Files
miku-discord/PROFILE_PICTURE_IMPLEMENTATION.md

435 lines
13 KiB
Markdown

# Profile Picture Implementation
## Overview
Miku can now intelligently search for Hatsune Miku artwork on Danbooru and change her profile picture autonomously or manually. The system includes:
- **Danbooru Integration**: Searches for SFW Miku artwork (general/sensitive ratings only)

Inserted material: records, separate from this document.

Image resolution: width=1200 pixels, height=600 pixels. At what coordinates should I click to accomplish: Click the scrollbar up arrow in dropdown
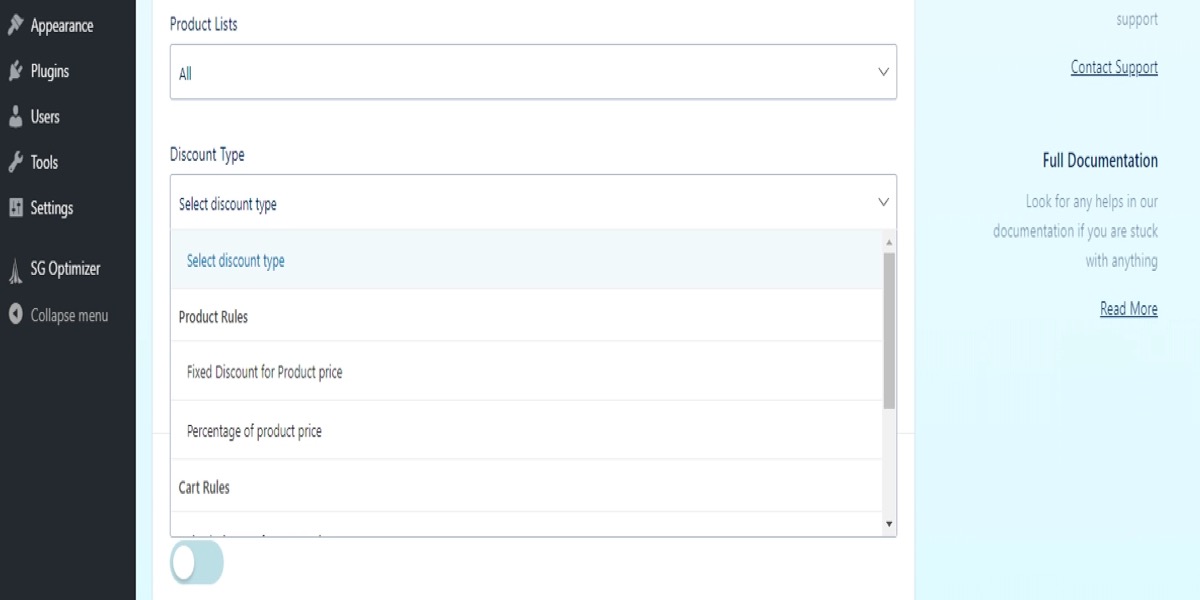tap(889, 242)
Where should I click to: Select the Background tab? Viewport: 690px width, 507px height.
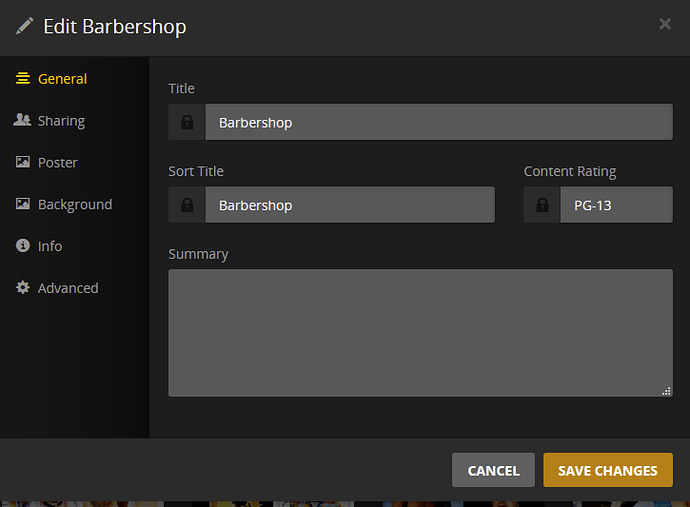(75, 204)
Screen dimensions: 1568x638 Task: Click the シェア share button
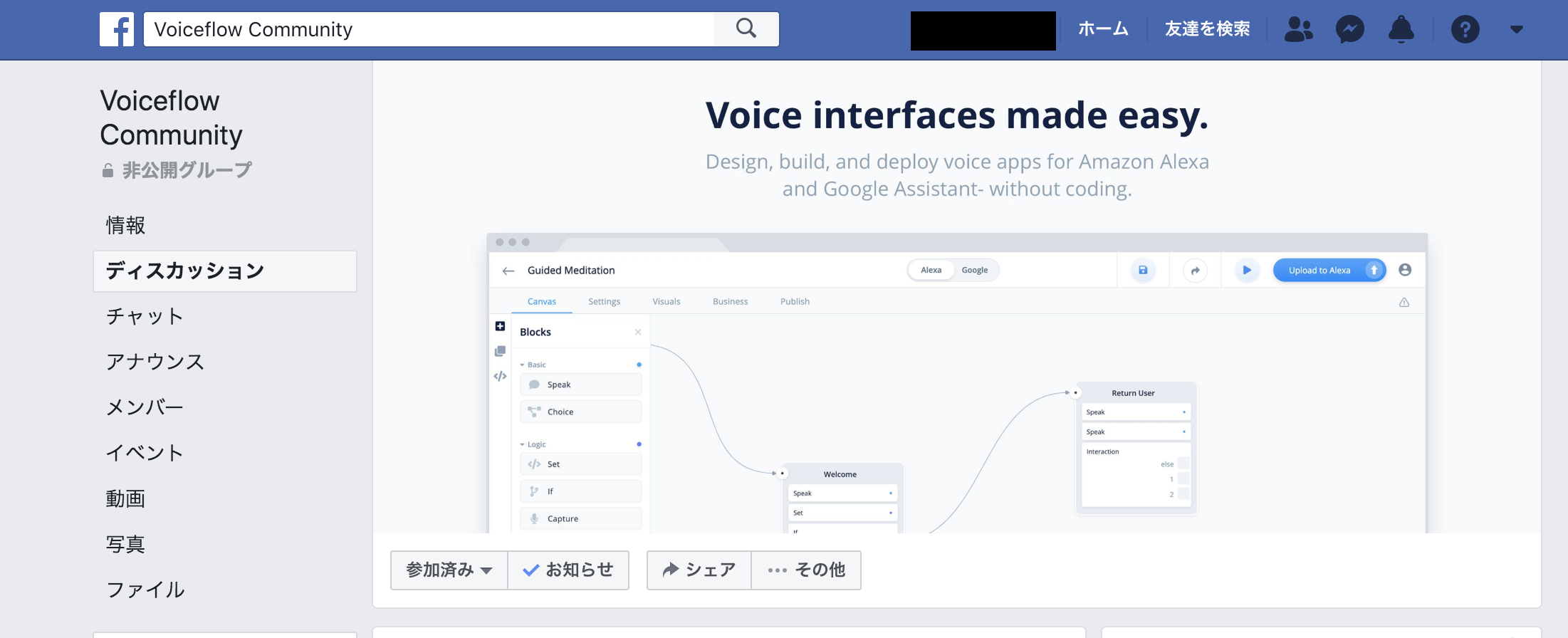pyautogui.click(x=699, y=570)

- **Vision Model Verification**: Confirms the image contains Miku and locates her if multiple characters present
- **Anime Face Detection**: Uses OpenCV with anime-specific cascade for intelligent cropping
- **Intelligent Cropping**: Centers on detected face or uses saliency detection fallback
- **Mood-Based Selection**: Searches for artwork matching Miku's current mood
- **Autonomous Action**: Once-per-day autonomous decision to change profile picture
- **Manual Controls**: Web UI and API endpoints for manual changes with optional custom uploads
## Architecture
### Core Components
#### 1. **Danbooru Client** (`utils/danbooru_client.py`)

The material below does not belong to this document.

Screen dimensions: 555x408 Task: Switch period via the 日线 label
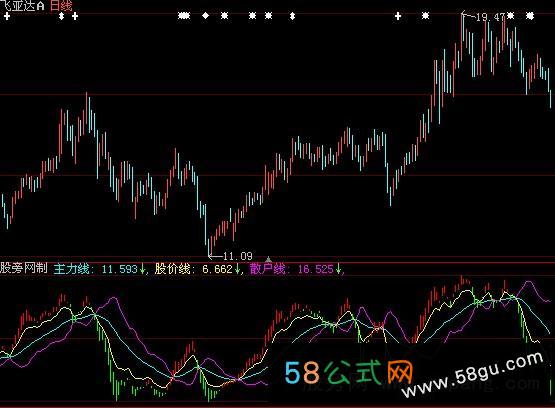[61, 5]
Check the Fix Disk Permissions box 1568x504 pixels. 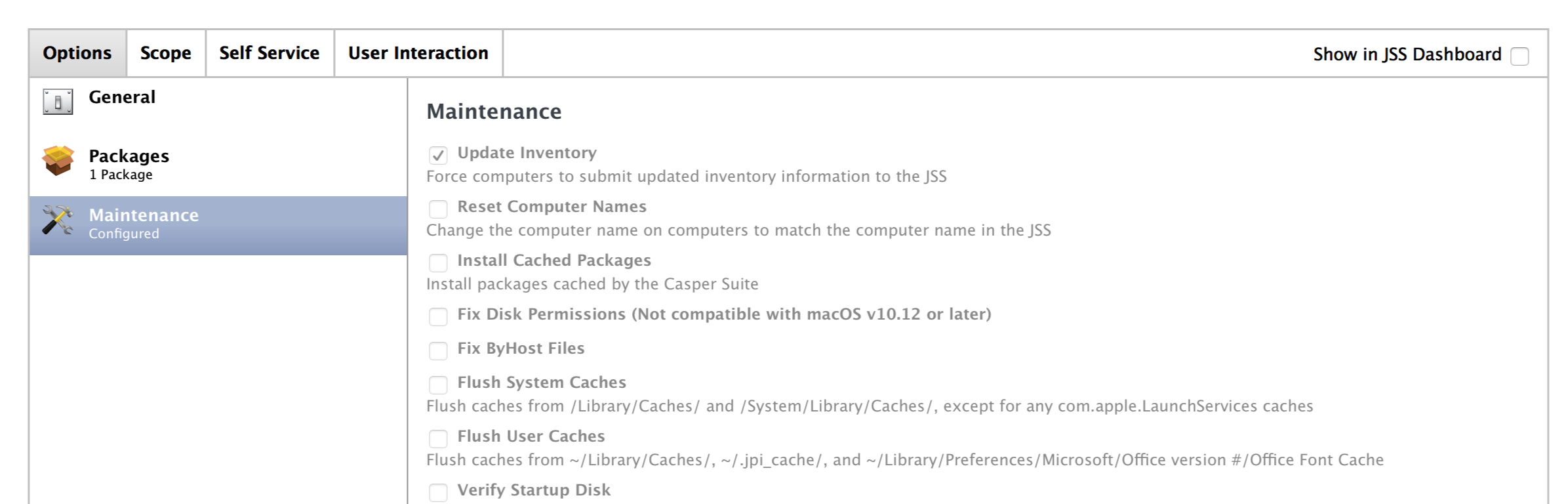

- Interfaces with Danbooru's public API
- Searches for Hatsune Miku artwork with mood-based tag filtering
- Filters by rating (general/sensitive only, excludes questionable/explicit)
- Extracts image URLs and metadata
**Key Features:**
- Mood-to-tag mapping (e.g., "bubbly" → "smile", "happy")
- Random page selection for variety
- Proper rate limiting (2 req/sec, we use much less)
#### 2. **Profile Picture Manager** (`utils/profile_picture_manager.py`)
Main orchestrator for all profile picture operations.
**Workflow:**
1. **Source Image**:
- Custom upload (if provided) OR
- Danbooru search (filtered by mood and rating)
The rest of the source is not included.